(Bloomberg) -- Bank of Montreal’s capital-markets division helped the company’s earnings beat estimates last quarter, continuing a string of Canadian banks that are posting strong trading results amid volatile markets.

Revenue from BMO Capital Markets came in at C$1.72 billion ($1.27 billion) for the three months through January, the Toronto-based bank said Tuesday. While that was down from a year earlier, it topped analysts’ average estimate of C$1.48 billion. Overall earnings also exceeded expectations for the fiscal first quarter.

Markets have remained volatile in recent months as hopes that central banks’ tightening campaigns are near an end duel with concerns that the higher rates may lead to a recession. At Bank of Montreal, the turbulence led to an increase in first-quarter trading revenue from fixed income, foreign exchange and equities compared with the prior three months. 

Bank of Montreal posted “an in-line quarter at first look due partly to outsized trading revenue, with continued strength in P&C lending in Canada and the US,” Mike Rizvanovic, an analyst at Keefe, Bruyette & Woods, said in a research note, referring to the company’s personal and commercial banking business.

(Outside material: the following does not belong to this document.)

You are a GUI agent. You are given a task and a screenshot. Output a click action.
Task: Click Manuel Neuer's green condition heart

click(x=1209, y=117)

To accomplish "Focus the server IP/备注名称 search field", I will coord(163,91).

Rival Canadian Imperial Bank of Commerce, which reported results last week, benefited from similar trends in the quarter, while trading was a bright spot in Bank of Nova Scotia’s results, announced Tuesday, which otherwise missed estimates.

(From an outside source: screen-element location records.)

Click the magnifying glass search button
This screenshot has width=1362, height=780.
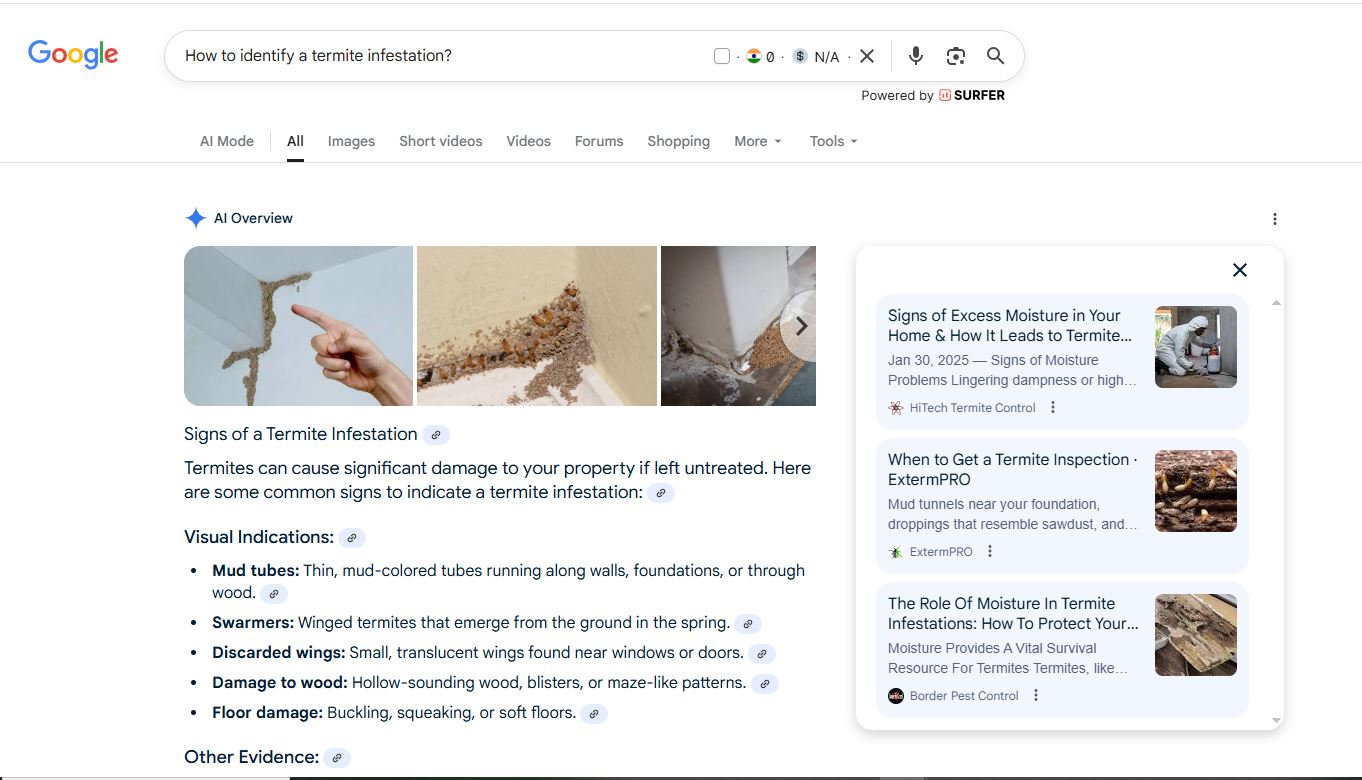click(x=995, y=56)
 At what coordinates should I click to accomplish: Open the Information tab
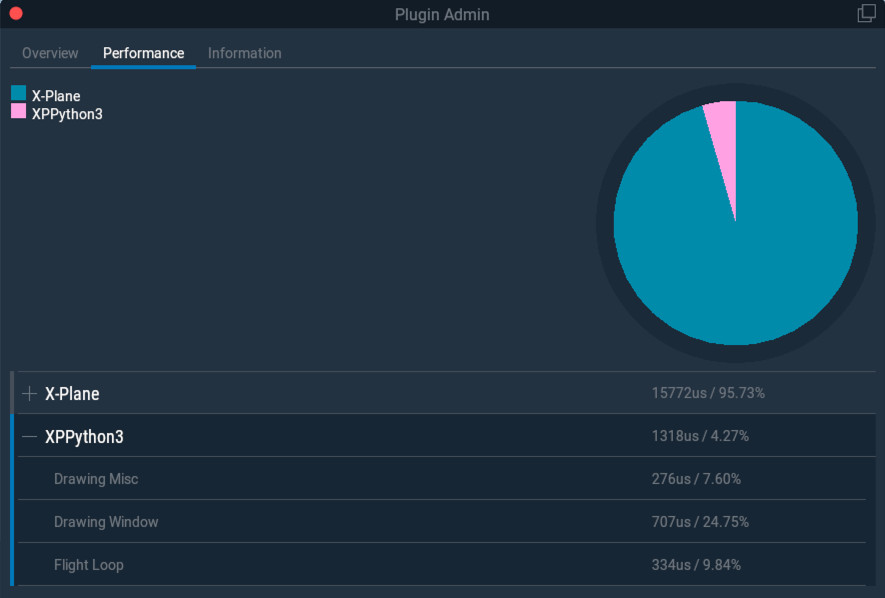tap(244, 53)
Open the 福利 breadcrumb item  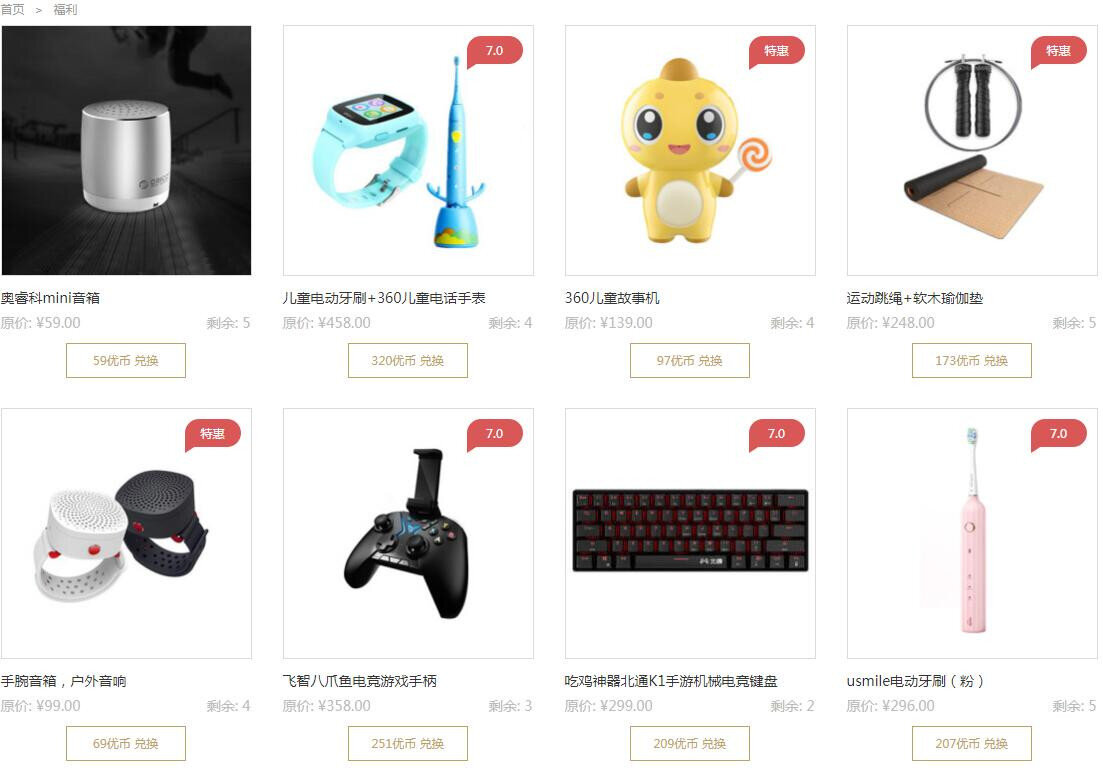[65, 10]
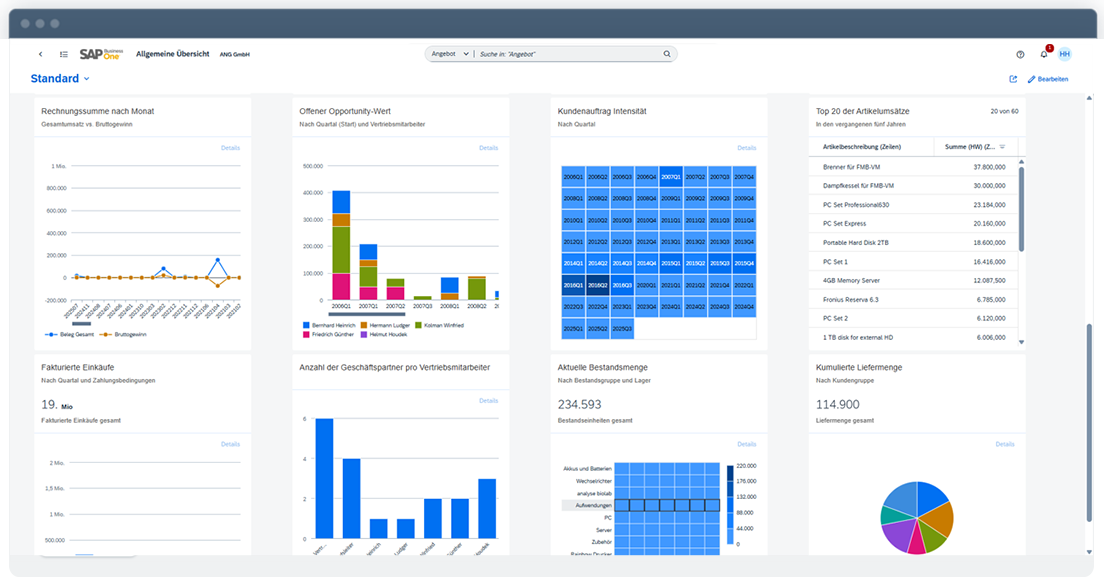Click the share/export icon beside Bearbeiten
1104x585 pixels.
pyautogui.click(x=1013, y=79)

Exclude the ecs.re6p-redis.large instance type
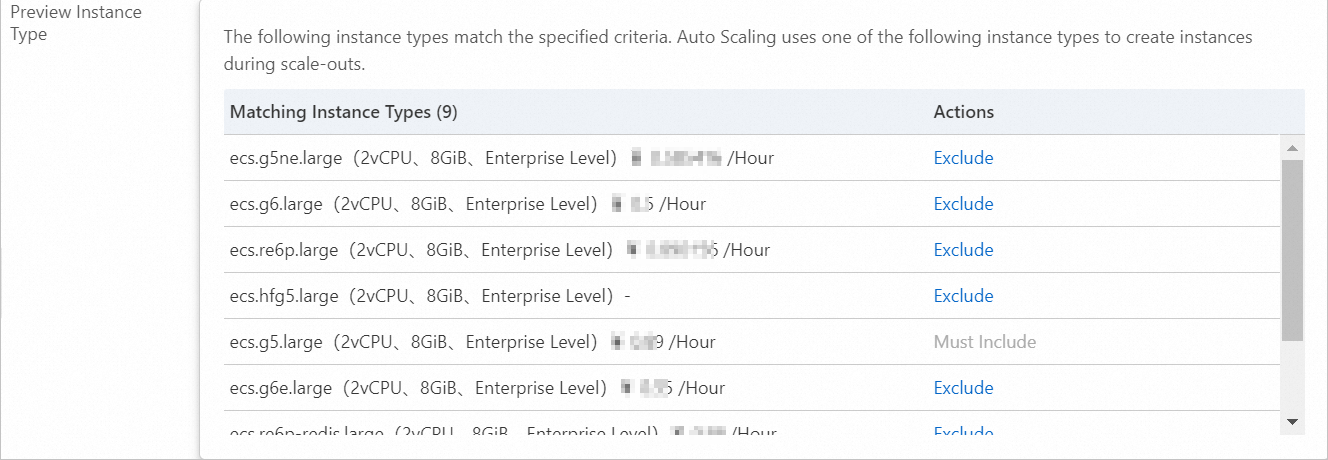[963, 432]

Bank of Montreal shares fell after its non-interest expenses rose from a year earlier and its net interest margin remained below year-earlier levels. The shares slipped 1.4% to C$128.94 at 9:46 a.m. in Toronto. 

“On the negative side was NIM compression and high expenses, albeit higher-than-expected expenses might be ‘OK’ as long as the overall narrative of expense control and operating leverage is not materially changing and operating leverage resumes later this year,” Darko Mihelic, an analyst at Royal Bank of Canada, said in a note.

Scotiabank’s results were marred by the lender’s failure to capture the benefit of rising interest rates. Its net interest margin — the difference between what the bank earns from loans and what it pays depositors — contracted to 2.11% in the three months through January, down from 2.18% in previous quarter.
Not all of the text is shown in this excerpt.